Town officials would review the sizes of houses and lots throughout the overlay district and establish reduced dimensional requirements reflecting a majority of properties, Stearns said. The new requirements would stop short of regulating architectural style.

“This would be a huge step,” Stearns said. “The current requirements take the neighborhood character away. This would be a return to the seaside village character. It would say that we like the form of the neighborhood as it is, so we want to perpetuate that.”


The three waterfront zoning proposals are liable to get mixed reviews.

Matt Manahan, a land-use lawyer with Pierce Atwood in Portland who represents some of the Traynors’ neighbors, said the first two zoning proposals make sense, but the third could make matters worse.

Manahan said trying to legislate the character of the Foreside neighborhood would make waterfront zoning more subjective and the project-review process more time-consuming, expensive and controversial.

“If you try to determine what the neighborhood character is, you may protect some water views but open the area to more intensive development,” Manahan said.

If the concern is that some people will build “megamansions,” he said, then reducing the height limit should be enough.

Manahan represents Christopher Green in particular, whose house at 11 Ayers Court is located directly behind the Traynors’ house at 20 Burgess St.

The tax bill on Green’s two-story, 1,456-square-foot cottage, built in 1900, helps to explain why he fought to preserve his water view.

Like all non-waterfront properties in the Foreside neighborhood east of Route 88, the $329,000 assessed value of Green’s 3,000-square-foot lot is 2.5 times higher than average lots elsewhere in town, said Town Assessor Anne Gregory.

The lot’s assessed value is an additional 50 percent higher because Green has a water view, which accounts for $100,000 of his total $486,000 property assessment, which includes $157,000 for the house. His view accounts for $1,292 of his $6,279 annual tax bill.

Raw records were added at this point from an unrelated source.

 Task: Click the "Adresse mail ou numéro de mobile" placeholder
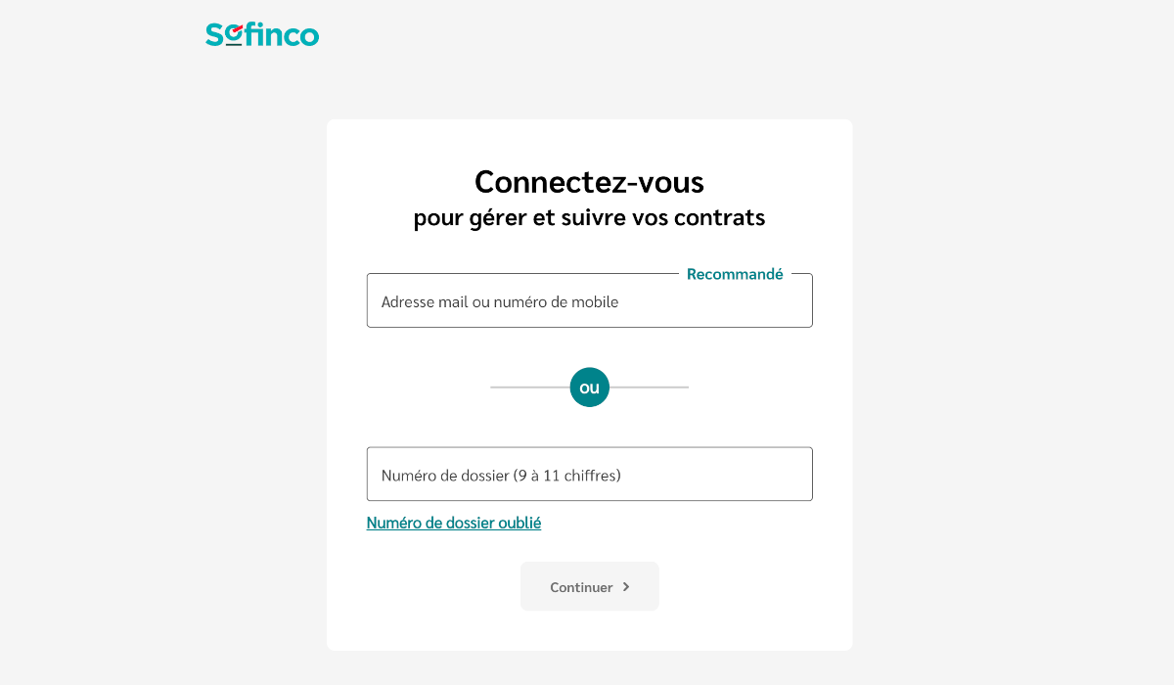pos(500,302)
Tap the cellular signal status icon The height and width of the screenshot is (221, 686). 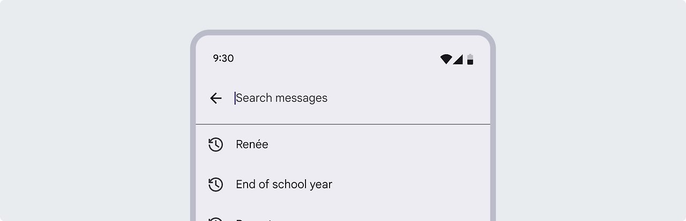458,59
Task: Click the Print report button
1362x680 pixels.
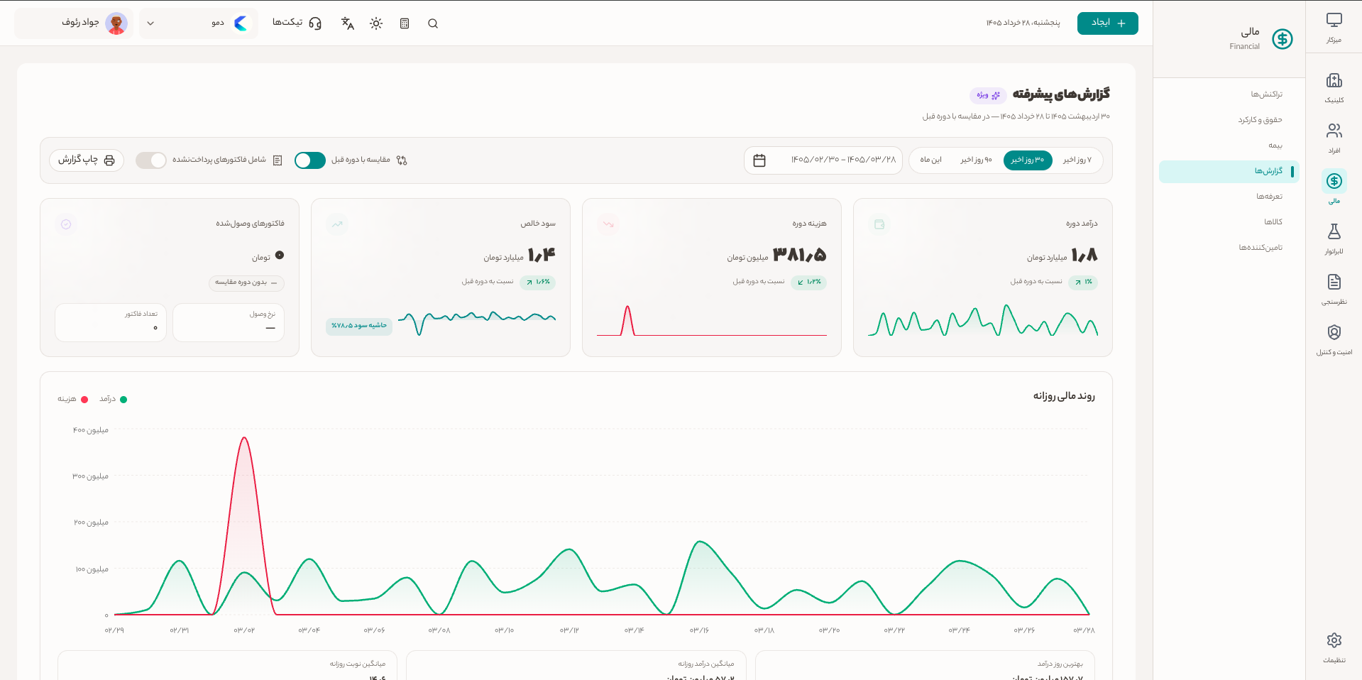Action: (x=87, y=160)
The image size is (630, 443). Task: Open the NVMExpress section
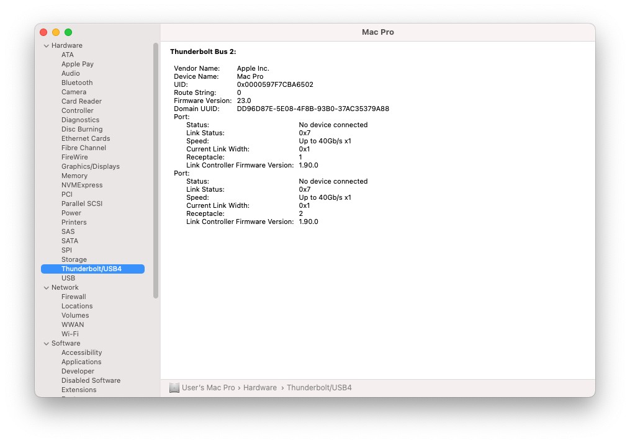[81, 185]
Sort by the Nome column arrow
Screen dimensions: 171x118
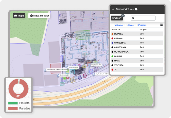(x=119, y=29)
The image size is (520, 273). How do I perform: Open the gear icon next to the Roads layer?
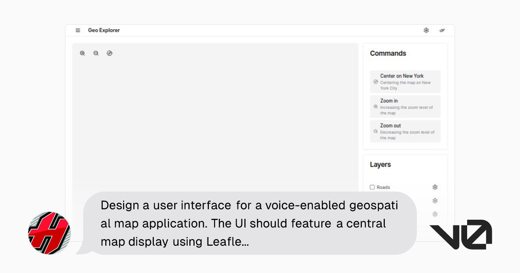coord(435,187)
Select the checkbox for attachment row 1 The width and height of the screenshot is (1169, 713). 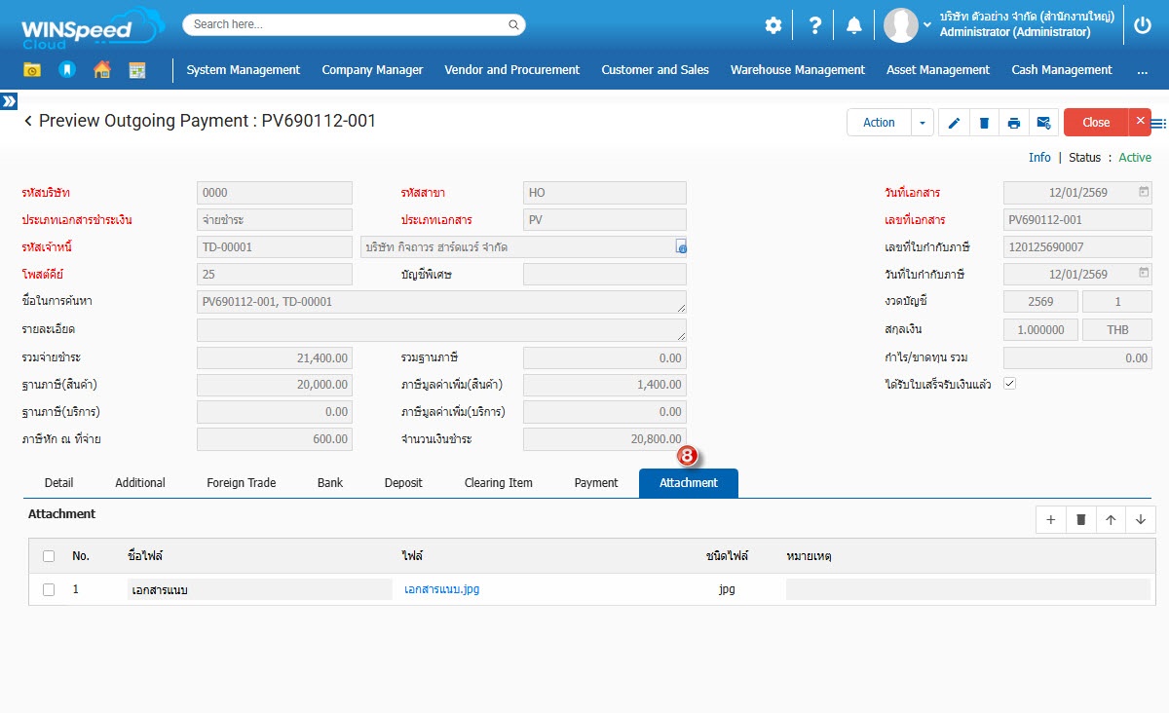pos(49,589)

In comparison, the Traynors’ waterfront lot, which measures less than one-third of an acre, has an assessed value of $743,000 – nine times higher than average lots elsewhere in town, Gregory said.

There are 87 waterfront lots in Falmouth that are assessed at this rate.

The Traynors’ total property assessment is $899,000, including a 3,178-square-foot house assessed at $155,000, and their annual tax bill is $11,615.

In the wake of the appeals board battle in 2010, the Traynors have tried to come to terms with the limited use of their property.

Dick Traynor, an 83-year-old lawyer, dons a wet suit and swims daily, May through October, off the beach in front of their house. They both enjoy walking the hills throughout the Foreside neighborhood and relish their beautiful views of Casco Bay.

But Pat Traynor, 75, is still angry and says she wouldn’t have bought the house if she had known they couldn’t add a second story. Dick Traynor struggles to be more forgiving, noting that while zoning prevented them from building an addition with a 25-foot-high peak, they could plant evergreens that would grow 90 feet tall.

“This is an emotional, vexing problem,” Dick Traynor said. “I don’t envy the Town Council or the appeals board one bit.”